Exercise requirements: Arrange each line of the listing below as a row of a Markdown table, with the columns "Row" and "Line", and omit any blank lines.

Supplied material:
====================

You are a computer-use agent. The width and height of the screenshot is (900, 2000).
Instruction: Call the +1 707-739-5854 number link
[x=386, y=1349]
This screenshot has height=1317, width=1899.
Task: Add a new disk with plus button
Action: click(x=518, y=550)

====================

Solution to this exercise:
| Row | Line |
|---|---|
| 1 | You are a computer-use agent. The width and height of the screenshot is (900, 2000). |
| 2 | Instruction: Call the +1 707-739-5854 number link |
| 3 | [x=386, y=1349] |
| 4 | This screenshot has height=1317, width=1899. |
| 5 | Task: Add a new disk with plus button |
| 6 | Action: click(x=518, y=550) |